Era difficile e complessa e pochi se ne interessavano in Italia all'inizio degli anni ottanta. Studiando alcuni casi difficili, mi sono appassionato e per caso ho visto che alcune fratture e i loro esiti della testa omerale erano invalidanti. Soprattutto le fratture a 4 parti. Quasi tutti disastri con o senza la chirurgia. Tengo conto che la chirurgia della spalla è nata circa mezzo secolo fa e gli studi di Neer, che ne è stato il padre fondatore, avevano dimostrato che, in una frattura a 4 parti della testa omerale, la necrosi della calotta rappresentava il 90%. Pertanto, si era applicato all'ideazione di una protesi, fiducioso di ripetere gli stessi risultati della protesi all'anca. Purtroppo, l'esperienza ha dimostrato il contrario: ben il 50% di cattivi risultati, anche in mani esperte.
Dunque, il successo del metodo Russo nasce da un fallimento?
Più che da un fallimento, direi dalla voglia di superare delle criticità. Circa quindici anni fa, ebbi modo di operare un paziente con esiti di frattura della testa omerale già curato chirurgicamente ma senza successo. Si trattava di un reintervento difficile e dalla scarsissima letteratura. Solo sette casi pubblicati da una equipe del Nord Europa.
Applicai tecniche di meccanica e aggiunsi alla testa omerale un osso prelevato dalla cresta iliaca, generando inconsapevolmente anche effetti biologici (cellule midollari). L'operazione riuscì benissimo, la testa omerale non andò in necrosi. Così, ho cominciato a lavorare su questo concetto e a operare le fratture della testa omerale con attività conservativa e ricostruttiva.

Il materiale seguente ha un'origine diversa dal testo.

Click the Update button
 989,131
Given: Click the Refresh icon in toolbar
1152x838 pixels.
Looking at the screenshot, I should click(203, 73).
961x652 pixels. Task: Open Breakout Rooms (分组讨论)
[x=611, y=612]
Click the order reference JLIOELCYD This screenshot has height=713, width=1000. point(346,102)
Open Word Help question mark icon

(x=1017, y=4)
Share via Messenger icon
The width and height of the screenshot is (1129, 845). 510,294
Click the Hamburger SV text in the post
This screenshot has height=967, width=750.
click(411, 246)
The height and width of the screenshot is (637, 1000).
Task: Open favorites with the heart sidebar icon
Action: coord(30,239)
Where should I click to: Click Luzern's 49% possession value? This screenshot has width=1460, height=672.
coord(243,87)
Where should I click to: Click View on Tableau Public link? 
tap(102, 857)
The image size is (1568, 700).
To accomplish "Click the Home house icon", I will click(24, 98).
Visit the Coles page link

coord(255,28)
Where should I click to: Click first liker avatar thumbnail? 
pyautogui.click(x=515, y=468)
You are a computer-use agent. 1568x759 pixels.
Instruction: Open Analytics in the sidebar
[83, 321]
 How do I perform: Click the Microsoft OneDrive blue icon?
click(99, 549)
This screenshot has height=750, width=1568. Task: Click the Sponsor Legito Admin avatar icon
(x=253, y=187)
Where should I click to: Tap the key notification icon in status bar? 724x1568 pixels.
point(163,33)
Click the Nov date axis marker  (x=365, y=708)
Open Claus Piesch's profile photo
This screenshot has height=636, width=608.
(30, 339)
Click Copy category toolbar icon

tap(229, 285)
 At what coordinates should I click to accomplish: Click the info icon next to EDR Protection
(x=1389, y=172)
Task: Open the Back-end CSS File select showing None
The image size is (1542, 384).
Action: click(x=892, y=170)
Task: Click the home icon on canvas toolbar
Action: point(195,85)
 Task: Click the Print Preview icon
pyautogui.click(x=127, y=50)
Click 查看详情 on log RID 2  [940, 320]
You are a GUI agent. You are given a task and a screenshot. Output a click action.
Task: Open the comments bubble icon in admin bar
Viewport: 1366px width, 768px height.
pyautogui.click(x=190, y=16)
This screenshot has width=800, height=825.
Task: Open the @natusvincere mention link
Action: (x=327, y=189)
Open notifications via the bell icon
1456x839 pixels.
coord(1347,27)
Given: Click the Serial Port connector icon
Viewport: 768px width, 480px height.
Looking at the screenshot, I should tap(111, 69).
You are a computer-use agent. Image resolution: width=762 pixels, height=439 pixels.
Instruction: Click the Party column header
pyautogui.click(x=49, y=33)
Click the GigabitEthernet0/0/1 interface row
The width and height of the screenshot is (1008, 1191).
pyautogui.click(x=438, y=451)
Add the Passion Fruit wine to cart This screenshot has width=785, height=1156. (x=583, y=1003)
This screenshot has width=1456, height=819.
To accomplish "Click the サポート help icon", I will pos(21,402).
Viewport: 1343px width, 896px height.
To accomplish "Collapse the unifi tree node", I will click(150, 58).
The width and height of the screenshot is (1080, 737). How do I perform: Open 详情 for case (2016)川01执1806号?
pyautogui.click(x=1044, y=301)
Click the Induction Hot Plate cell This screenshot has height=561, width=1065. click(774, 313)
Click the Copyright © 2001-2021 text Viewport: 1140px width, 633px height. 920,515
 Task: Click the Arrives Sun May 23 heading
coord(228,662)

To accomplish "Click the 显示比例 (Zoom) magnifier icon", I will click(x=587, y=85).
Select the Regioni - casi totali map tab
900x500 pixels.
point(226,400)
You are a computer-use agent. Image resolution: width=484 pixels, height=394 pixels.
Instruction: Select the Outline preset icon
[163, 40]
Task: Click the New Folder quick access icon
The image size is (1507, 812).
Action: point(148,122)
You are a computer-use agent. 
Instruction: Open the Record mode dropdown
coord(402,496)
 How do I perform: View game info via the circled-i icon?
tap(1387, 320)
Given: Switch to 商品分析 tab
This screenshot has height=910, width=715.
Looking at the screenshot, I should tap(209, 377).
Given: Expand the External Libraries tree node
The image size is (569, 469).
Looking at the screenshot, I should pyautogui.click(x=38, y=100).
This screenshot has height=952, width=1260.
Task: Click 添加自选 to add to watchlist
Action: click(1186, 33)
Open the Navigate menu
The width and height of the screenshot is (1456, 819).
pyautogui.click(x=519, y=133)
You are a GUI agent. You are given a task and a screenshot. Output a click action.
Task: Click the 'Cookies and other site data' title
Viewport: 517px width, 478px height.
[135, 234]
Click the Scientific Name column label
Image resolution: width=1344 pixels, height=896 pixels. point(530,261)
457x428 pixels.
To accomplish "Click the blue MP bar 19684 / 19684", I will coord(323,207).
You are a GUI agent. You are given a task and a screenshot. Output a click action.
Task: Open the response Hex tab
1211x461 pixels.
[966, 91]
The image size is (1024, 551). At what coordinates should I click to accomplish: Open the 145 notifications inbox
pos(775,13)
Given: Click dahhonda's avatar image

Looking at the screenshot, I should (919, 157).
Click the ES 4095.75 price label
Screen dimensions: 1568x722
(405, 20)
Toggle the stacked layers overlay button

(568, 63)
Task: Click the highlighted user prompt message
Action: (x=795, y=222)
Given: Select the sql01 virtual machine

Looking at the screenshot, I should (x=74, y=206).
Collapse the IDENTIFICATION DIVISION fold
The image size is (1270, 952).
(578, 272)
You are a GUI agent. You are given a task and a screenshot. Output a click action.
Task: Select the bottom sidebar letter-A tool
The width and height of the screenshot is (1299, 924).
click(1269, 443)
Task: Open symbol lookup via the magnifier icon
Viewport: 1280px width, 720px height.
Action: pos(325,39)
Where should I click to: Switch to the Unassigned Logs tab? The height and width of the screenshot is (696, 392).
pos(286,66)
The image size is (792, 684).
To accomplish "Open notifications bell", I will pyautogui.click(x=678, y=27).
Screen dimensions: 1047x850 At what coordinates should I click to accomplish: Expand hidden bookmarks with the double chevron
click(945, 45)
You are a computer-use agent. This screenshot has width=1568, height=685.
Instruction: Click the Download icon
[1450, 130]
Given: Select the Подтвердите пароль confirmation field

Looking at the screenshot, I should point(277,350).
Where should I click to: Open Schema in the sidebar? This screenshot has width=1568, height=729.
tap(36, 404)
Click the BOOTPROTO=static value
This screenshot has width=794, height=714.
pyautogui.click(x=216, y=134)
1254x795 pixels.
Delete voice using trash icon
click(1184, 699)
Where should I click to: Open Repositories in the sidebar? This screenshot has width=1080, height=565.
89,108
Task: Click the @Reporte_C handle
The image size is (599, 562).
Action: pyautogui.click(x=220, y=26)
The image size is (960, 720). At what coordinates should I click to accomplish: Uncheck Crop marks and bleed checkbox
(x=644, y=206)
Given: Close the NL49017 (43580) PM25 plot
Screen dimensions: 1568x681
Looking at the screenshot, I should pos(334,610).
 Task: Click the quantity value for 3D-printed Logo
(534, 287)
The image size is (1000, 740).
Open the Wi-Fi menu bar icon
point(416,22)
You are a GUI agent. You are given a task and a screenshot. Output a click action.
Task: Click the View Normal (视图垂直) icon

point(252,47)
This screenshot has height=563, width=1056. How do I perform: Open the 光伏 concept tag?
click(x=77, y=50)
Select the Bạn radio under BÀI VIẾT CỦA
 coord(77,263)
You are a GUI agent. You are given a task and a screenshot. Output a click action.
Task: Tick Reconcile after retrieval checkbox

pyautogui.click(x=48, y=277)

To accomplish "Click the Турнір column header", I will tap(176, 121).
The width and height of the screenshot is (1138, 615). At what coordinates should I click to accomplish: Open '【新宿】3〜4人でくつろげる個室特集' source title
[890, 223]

Nel tempo, perfezionando la mia tecnica, ho visto pazienti reagire bene e ho allargato questa indicazione anche a ultrasettantenni riducendo al minimo l’uso delle protesi. Nel 2004, definii questa tecnica Ricostruzione della testa omerale con Bone-block. Nel 2005, assieme a mio fratello ingegnere presso l'ASI, ho disegnato e brevettato questo sistema che si chiama Da Vinci, applicandolo a oltre 100 pazienti con ottimi risultati. Ho pubblicato lo studio. Se ci fosse la possibilità di studiare il metodo e migliorarlo specialmente da un punto di vista meccanico e dei biomateriali, sarei felicissimo. Nel frattempo, sia a livello italiano che internazionale, sono tanti i colleghi che hanno iniziato a praticare questa tecnica.
Cosa si prova a operare a Napoli, in un contesto così difficile, senza perdere l’orizzonte e l’ambizione del mondo intero?
Che a Napoli sia tutto più difficile, è cosa risaputa. Ma, al di là dei luoghi comuni, quello che assolutamente manca è la sensibilità per il bene comune. Non c’è progettualità, non c’è lavoro di squadra, non c’è preparazione integrata allo studio oggettivo, non c’è aiuto verso le strutture d’eccellenza, non c’è un garante della osservazione scientifica, non c’è integrazione ospedale/università, non c’è osmosi della cultura.
C’è intelligenza, sì, e finché avrò la forza di assecondarla, resisterò.